**Your instructions**
An exact copy of all the entries is needed, with no images in it.

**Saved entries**
● ● ●

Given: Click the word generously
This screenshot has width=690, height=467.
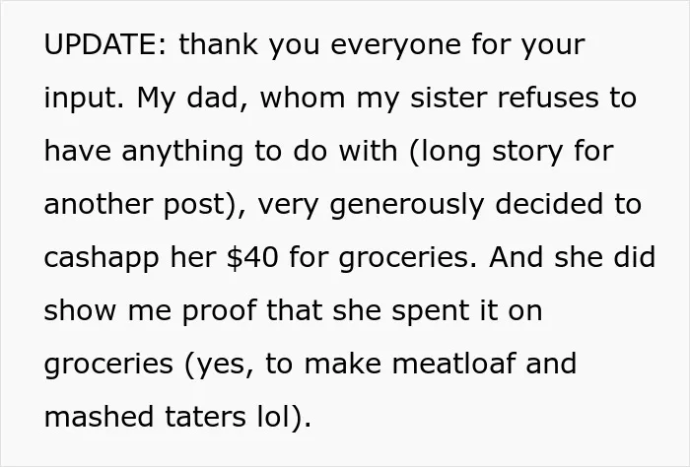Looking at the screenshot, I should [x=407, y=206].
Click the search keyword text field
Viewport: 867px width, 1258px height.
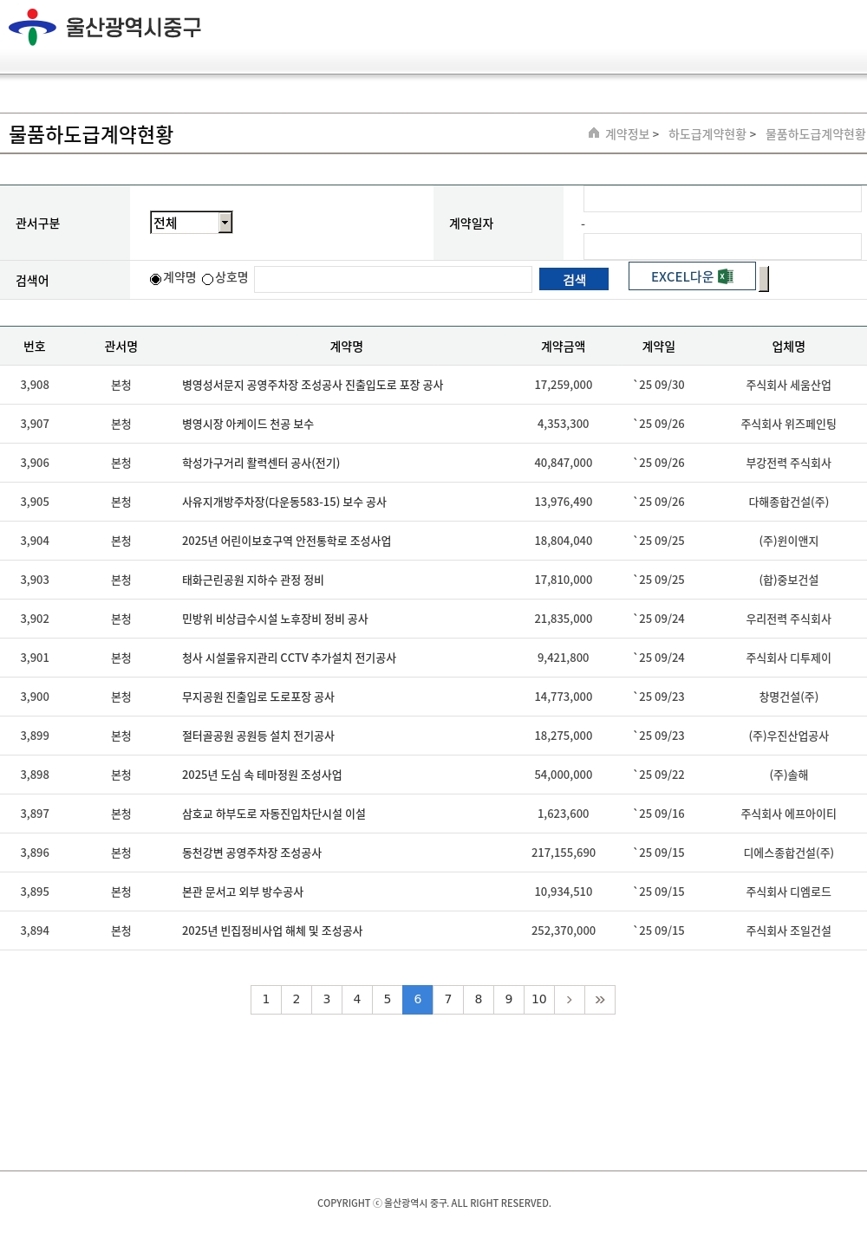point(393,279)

● ● ●

**Finished exercise**
Given: Click the word generously
This screenshot has width=690, height=467.
Looking at the screenshot, I should [x=407, y=206].
Click the search keyword text field
Viewport: 867px width, 1258px height.
point(393,279)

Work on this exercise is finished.